De las 89 campañas políticas que se imprimieron en Trineo, 60 resultaron ganadoras: 22 de la Concertación y 38 de la Alianza. Fue la última vez que la empresa ubicada en la calle Los Olmos imprimió material electoral.

EL CIERRE

Si bien Trineo había trabajado a su máxima capacidad durante el 2001, en los números su estado era calamitoso. En mayo de 2002, cuando al sindicato le tocó negociar el contrato colectivo, los ejecutivos se negaron a subir los sueldos demostrando con cifras que la empresa atravesaba periodos de insolvencia.

A los trabajadores no les cuadró la explicación. Habían hecho dobles turnos, trabajos de fines de semana, horas extras, y ni así se sacaban de encima el estigma de ser uno de los peores negocios del holding.
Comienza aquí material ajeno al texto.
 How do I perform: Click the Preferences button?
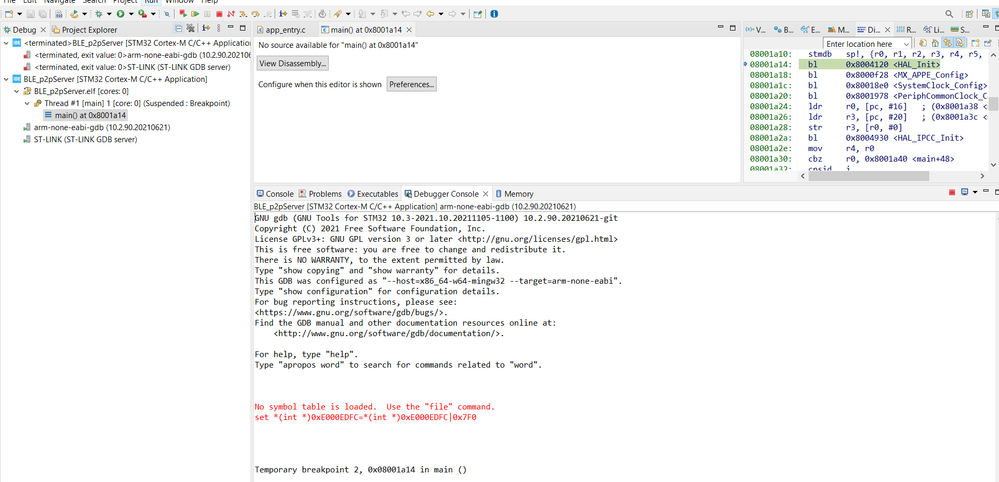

En los papeles de la negociación colectiva de ese año, hay muchas cifras que llaman la atención. La mayoría de ellas contenidas en dos informes: el balance general corporativo y los estados de resultados.
Números que para los expertos en contabilidad son como verdaderas radiografías de la empresa.

-Esta compañía nació para perder –explica Daniela Ortega, ingeniera comercial, magíster en negocios, y exprofesora de economía y finanzas de la Universidad de Talca luego de ver las cifras.

Ortega enumera una serie de irregularidades: excesivo gasto en administración, escaso margen entre los ingresos y los costos por ventas y serias sospechas de que los datos fueron intervenidos.

“Es como si en este balance la empresa tratara de justificar una salida de plata”, agrega.

Lo que más le llama la atención, sin embargo, al comparar los números del año 2000 con los de 2001, es que los ‘gastos fuera de explotación’, concepto contable que sirve para registrar todos aquellos costos en que ha incurrido la empresa, pero que no tienen que ver con su trabajo, aumentaron de 6 a 220 millones.

También lo hicieron las deudas con acreedores de largo plazo: 230 millones más que el período anterior.

Aunque el 2001 Trineo tuvo ventas por casi 2.400 millones de pesos, luego de todos los gastos, la imprenta quedó con una pérdida de 170 millones. Desde su creación hasta el 2002, la empresa arrastró número rojos por 734 millones de pesos. Aquello les permitió una excepción tributaria: el mismo año que imprimieron 89 campañas políticas, la compañía no pagó impuestos.

-Trineo era una empresa que trabajaba a pérdida, creada para fabricar carteles. Había otra gente que fabricaba pinturas. Esa era la manera en que los partidos captaban recursos de los privados, situación que era tolerada por todo el mundo –recuerda un parlamentario de la Concertación que alguna vez visitó la imprenta.

En Quiñenco aclaran que Trineo era un emprendimiento como cualquier otro, pero que a comienzos del año 2000 la empresa se fue haciendo poco rentable, en parte por la gran proliferación de imprentas.

En el año 2003 el grupo encargó un estudio a la consultora Alpha Negocios que determinó que el valor patrimonial de la compañía se encontraba en un rango negativo. Fue su sentencia de muerte: el 31 de diciembre de 2004, Trineo detuvo las prensas.

Algunos creen que la verdadera razón del cierre fue la aprobación de la ley de financiamiento a la actividad política del 2003, tras el escándalo MOP-Gate, que comenzó a regular los aportes de las empresas. Como ya no se podía donar en materiales, la imprenta no tenía sentido.

Para el año 2006, Trineo había desaparecido del organigrama de Quiñenco. Su cierre oficial se concretó el 29 de diciembre de 2005. Ese día, Inmobiliaria Norte Verde, empresa que era dueña del 99% de la compañía, le compró a Inversiones Río Grande, también parte del grupo, su parte en la suma de un peso.

Veinte meses después, en agosto de 2007, el grupo vendió el edificio de Los Olmos en 127 millones de pesos a la Sociedad Educacional Aceval y González Limitada, representada por Gladys González, dueña de las parrilladas La Cuca, que decidió instalar allí un asilo de ancianos.

En el recinto aún hay vestigios de sus anteriores dueños: una escultura de roca que lanza agua por la boca, un cóndor hecho en mosaico en una de las salas, el nombre de Cema Chile esculpido en una piedra y el logo de la imprenta sobre el mesón de la entrada. Por los mismos pasillos que transitaron estudiantes, artesanos, militares y políticos, resumiendo probablemente la historia de los últimos 50 años, hoy camina un viejo con demencia senil lanzando inentendibles palabras al viento.